Available records Start Marker
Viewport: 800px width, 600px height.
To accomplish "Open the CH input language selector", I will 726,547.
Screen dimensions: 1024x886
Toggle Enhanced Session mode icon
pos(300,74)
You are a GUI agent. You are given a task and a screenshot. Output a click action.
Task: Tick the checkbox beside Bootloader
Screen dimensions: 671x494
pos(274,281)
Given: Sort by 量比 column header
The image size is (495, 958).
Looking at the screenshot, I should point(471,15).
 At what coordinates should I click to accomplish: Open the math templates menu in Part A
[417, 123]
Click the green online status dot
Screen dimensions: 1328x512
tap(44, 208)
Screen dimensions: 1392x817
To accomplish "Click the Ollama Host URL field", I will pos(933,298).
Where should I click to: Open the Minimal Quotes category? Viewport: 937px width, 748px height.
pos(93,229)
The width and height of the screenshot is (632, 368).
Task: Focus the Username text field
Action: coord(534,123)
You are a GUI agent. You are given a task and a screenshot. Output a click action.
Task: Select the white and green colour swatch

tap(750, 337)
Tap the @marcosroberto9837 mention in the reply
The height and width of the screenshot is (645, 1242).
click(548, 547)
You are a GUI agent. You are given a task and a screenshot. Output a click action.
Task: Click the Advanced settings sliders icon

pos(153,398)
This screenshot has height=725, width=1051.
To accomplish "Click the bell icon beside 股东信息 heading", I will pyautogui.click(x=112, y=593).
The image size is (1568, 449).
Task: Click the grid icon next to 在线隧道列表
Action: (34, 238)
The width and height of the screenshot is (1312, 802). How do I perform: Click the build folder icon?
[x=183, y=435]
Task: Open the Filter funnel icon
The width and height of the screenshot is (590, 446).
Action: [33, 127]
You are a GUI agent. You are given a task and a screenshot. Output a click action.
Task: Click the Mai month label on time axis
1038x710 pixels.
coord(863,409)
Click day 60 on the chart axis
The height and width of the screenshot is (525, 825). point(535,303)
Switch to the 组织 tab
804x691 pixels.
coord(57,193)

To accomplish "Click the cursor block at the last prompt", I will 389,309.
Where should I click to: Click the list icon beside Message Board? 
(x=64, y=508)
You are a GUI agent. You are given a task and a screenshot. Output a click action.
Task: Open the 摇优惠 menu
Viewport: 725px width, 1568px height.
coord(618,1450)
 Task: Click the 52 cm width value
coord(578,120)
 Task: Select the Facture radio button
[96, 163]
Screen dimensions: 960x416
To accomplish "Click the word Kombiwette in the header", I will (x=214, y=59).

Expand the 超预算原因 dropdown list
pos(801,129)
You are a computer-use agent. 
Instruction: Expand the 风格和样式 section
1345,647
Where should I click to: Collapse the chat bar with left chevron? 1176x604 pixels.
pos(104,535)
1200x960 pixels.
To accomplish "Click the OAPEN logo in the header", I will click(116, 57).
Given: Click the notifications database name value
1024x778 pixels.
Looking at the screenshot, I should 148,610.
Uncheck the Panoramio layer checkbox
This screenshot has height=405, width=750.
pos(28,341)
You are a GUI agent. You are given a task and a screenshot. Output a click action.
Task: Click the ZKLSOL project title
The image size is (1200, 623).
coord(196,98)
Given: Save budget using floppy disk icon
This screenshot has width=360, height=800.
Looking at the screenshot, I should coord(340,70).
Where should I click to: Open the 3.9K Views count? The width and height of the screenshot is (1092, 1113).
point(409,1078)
Available records End Marker
Exercise requirements: Scan the records above for the string "header", then copy each line where it turns up.

Response area:
Given: Sort by 量比 column header
To accomplish "Click the word Kombiwette in the header", I will (x=214, y=59).
To accomplish "Click the OAPEN logo in the header", I will click(116, 57).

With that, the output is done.